The voice acting is spot on. Seriously, Emily Neves as Nobuna is utter perfection. She owns the fire/ice, hot/cold, emotionally tortured/unstable aspects of Nobuna. I also massively enjoyed Carli Mosier as her best general Katsuie Shibata. I'm not that big a fan of Clint Bickham's voice, but I agree he was Sagara Yoshiharu. If it had been anyone else, I probably would have hated Yoshiharu and that would've been bad for my liking of the series. Special shout out has to go to Hilary Haag who plays loli ninja Geomon who is portrayed with a lisp and the inability to say something with more than 30 syllables. That was hilarious to listen to, even if I couldn't always understand what she was talking about.
From left to right: The Strategist, the Ninja, the little sister and the Bodyguard
It's not all good though. This series does have a couple of faults. The first as I mentioned...it would have been nice to see Yoshiharu traveling from the future to the past. Also, what exactly was the point of the lolitas? Why not just genderswap them? Why de-age them as well? The aren't used for fanservice and aren't part of a harem, so why? I also have an issue with the length of the series. It feels like The Ambition of Oda Nobuna could easily get away with a second and third season.
Lastly and this is unavoidable so I have to forgive it: This series has a lot of characters with a lot of them being classic Sengoku Japanese names meaning that remembering everyone's names is going to get confusing. I just registered the faces and went with it. Again, this was like 450 years ago.

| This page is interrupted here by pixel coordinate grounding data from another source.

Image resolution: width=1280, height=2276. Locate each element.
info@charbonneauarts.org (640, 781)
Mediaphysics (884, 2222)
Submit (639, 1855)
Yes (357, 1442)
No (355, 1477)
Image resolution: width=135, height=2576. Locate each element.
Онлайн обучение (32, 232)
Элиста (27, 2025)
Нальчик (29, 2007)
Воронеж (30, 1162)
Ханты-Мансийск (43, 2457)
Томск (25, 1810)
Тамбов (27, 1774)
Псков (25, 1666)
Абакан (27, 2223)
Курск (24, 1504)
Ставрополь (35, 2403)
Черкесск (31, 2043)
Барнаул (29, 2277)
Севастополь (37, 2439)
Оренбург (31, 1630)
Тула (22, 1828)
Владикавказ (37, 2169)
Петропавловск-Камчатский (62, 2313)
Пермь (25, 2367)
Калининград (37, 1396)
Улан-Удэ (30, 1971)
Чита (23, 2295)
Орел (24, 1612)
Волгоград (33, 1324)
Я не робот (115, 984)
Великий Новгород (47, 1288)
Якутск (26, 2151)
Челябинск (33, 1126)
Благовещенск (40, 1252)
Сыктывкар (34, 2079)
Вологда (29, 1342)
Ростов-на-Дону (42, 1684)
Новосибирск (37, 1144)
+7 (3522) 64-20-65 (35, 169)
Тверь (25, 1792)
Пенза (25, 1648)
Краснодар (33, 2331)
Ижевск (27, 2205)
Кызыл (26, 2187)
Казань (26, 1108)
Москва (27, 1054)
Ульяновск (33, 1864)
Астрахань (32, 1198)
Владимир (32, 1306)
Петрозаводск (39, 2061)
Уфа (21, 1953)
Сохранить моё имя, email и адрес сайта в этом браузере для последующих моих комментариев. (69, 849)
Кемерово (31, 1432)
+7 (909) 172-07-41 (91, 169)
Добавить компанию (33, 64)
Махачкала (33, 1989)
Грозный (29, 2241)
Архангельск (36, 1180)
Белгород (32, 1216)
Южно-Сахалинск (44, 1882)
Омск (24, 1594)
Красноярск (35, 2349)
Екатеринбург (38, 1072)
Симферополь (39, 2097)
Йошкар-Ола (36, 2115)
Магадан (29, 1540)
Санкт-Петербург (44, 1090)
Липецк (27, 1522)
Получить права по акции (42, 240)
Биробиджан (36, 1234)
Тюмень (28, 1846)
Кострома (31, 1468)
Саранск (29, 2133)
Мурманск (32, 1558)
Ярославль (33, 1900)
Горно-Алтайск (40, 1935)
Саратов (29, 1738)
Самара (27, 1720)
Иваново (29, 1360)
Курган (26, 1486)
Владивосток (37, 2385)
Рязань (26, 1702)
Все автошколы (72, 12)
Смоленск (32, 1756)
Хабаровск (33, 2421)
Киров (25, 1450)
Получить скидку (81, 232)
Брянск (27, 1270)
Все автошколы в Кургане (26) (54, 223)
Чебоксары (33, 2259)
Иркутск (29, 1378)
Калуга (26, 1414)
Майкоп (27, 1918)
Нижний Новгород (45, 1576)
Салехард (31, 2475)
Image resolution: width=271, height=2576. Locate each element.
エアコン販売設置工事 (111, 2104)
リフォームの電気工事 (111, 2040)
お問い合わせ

In the end, this series works. I don't know about you guys, but for some stuff, I use a different scale to rank my enjoyment. You get the things that blow your mind the first time and then do so in a regressive way the more you watch it. You get the crap you never want to see again, the good stuff you become addicted to and then you get the things that continue to blow your mind no matter how many times you watch it. Even something with an average score can be like that. Your enjoyment of it never increases or decreases. The Ambition of Oda Nobuna is the almost ten that stays an almost ten regardless of how many times you watch it. I consider those types of stories the best in the TV world.
Rating this series: 9/10. If you are not familiar with Japanese history, this show does a pretty decent job convincing you to get interested in it.